#### DATA TO EXAMINE:
----------
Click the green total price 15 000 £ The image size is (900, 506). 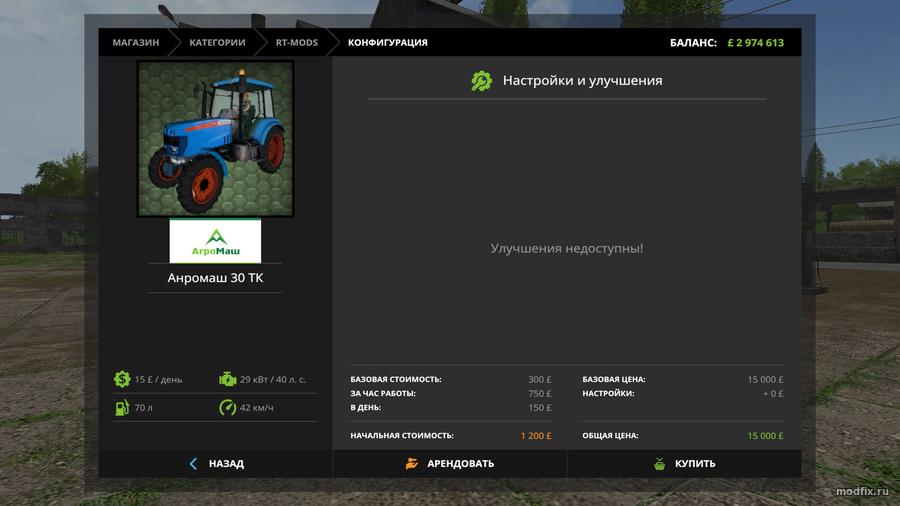[x=765, y=436]
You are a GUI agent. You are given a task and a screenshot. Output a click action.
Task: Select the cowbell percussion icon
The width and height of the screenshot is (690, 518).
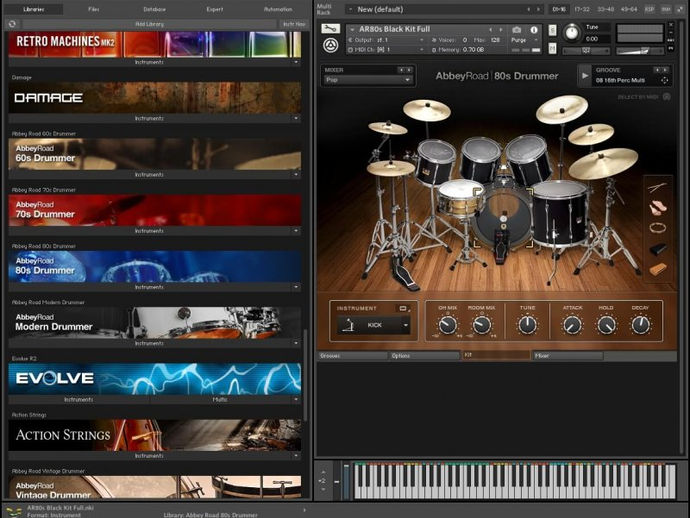point(658,249)
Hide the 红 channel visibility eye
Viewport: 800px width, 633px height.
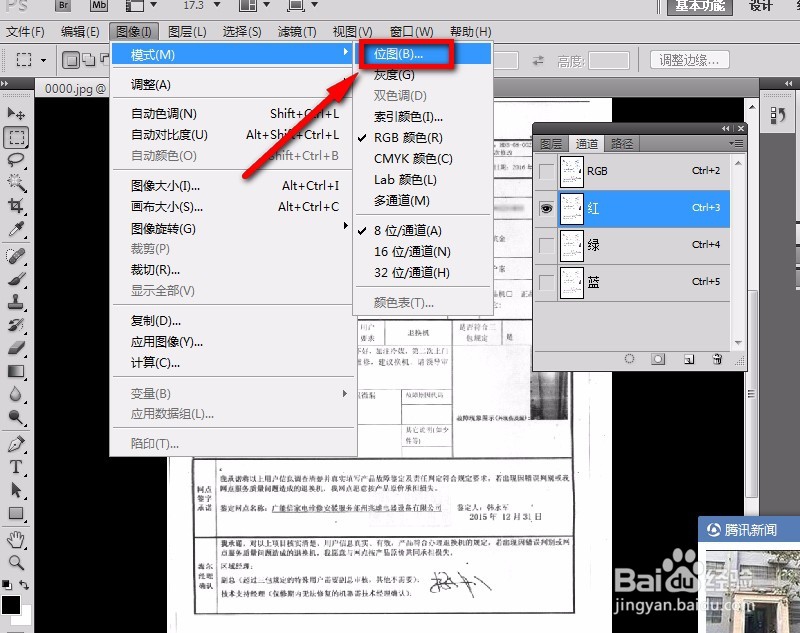546,208
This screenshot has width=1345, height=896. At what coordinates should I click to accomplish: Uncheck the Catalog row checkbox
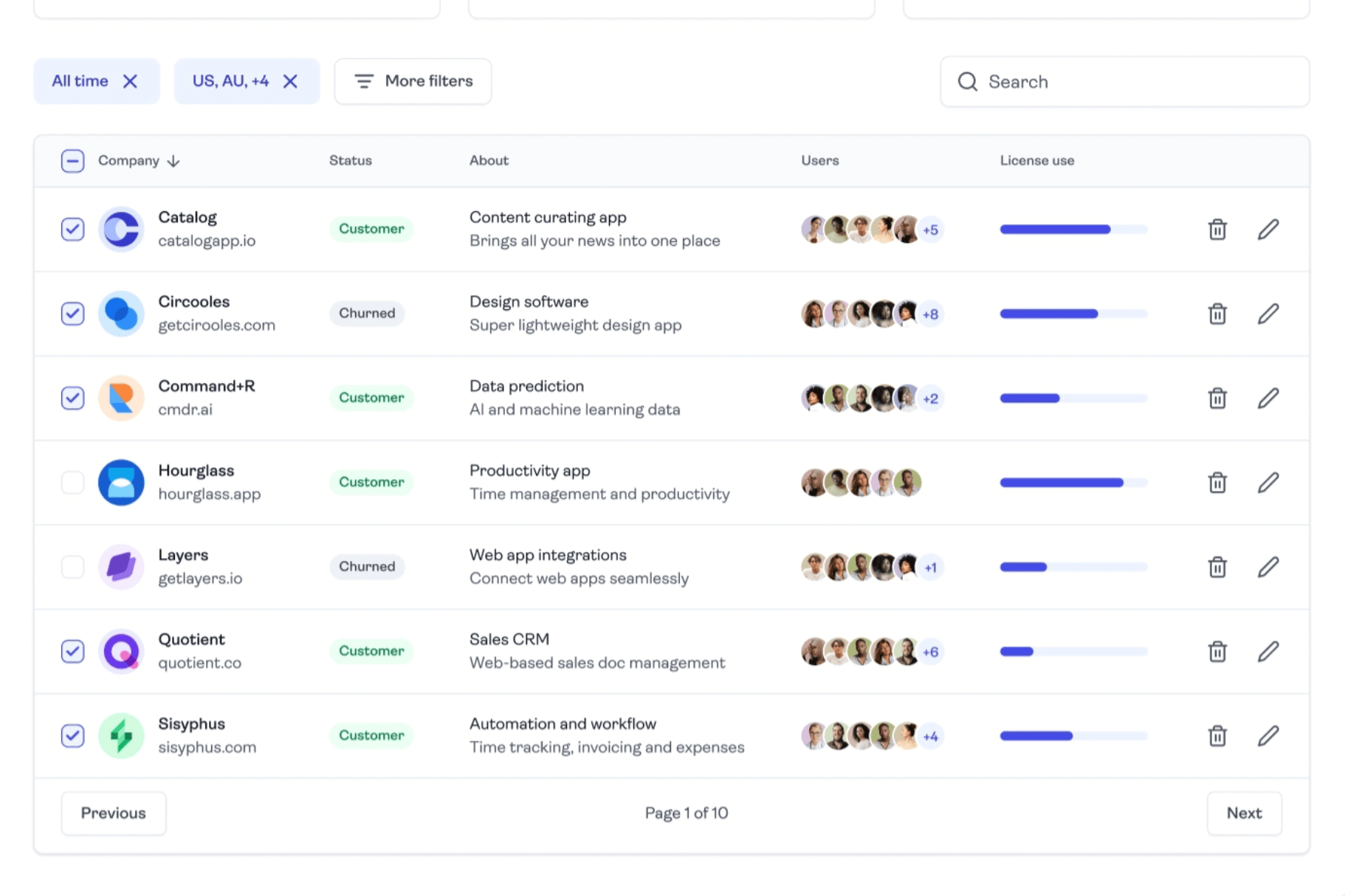coord(72,230)
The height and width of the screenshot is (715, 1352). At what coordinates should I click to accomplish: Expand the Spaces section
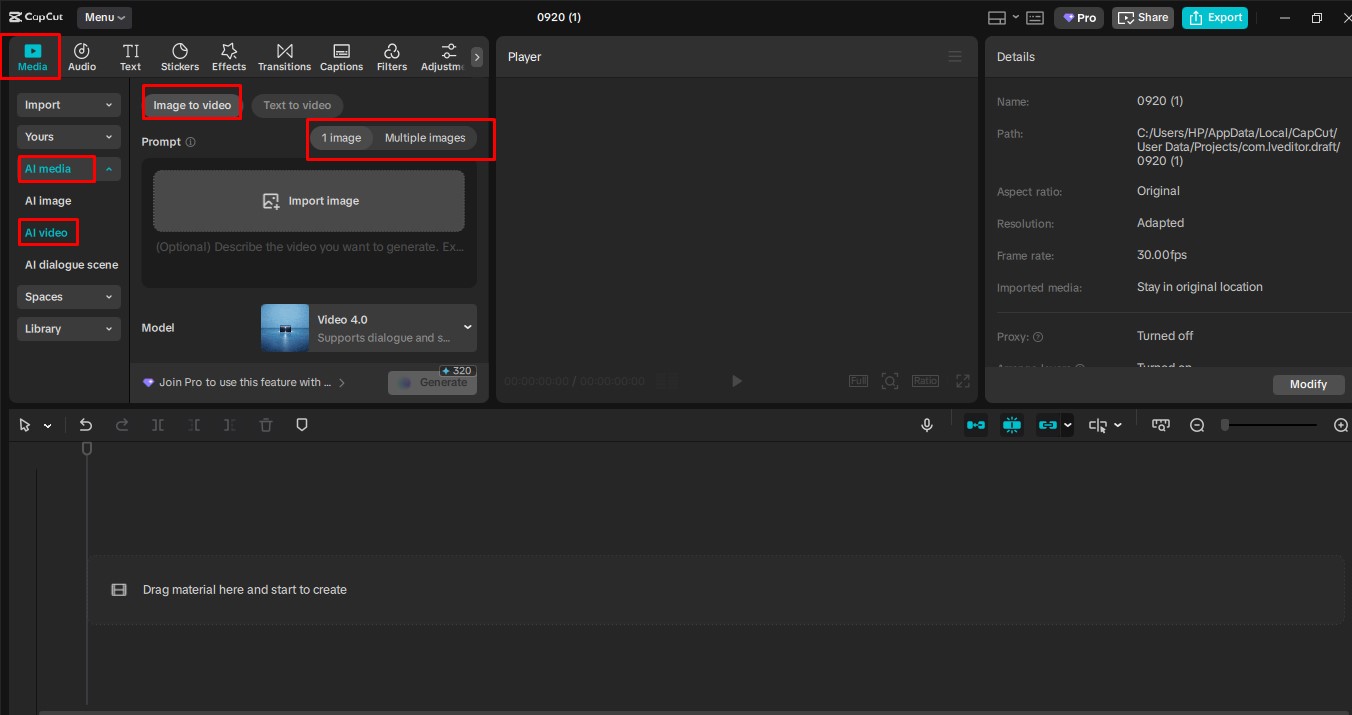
----------
#### EXERCISE DETAILS:
Starting at the line that holds "Viewport: 800px width, 633px height.", retype every line through the end of the data, both ends included. Pictures stay out of the copy.

#### EXERCISE RESPONSE:
Viewport: 800px width, 633px height.
546,208
This screenshot has width=1345, height=896. At what coordinates should I click to accomplish: Uncheck the Catalog row checkbox
coord(72,230)
The height and width of the screenshot is (715, 1352). At what coordinates should I click to accomplish: Expand the Spaces section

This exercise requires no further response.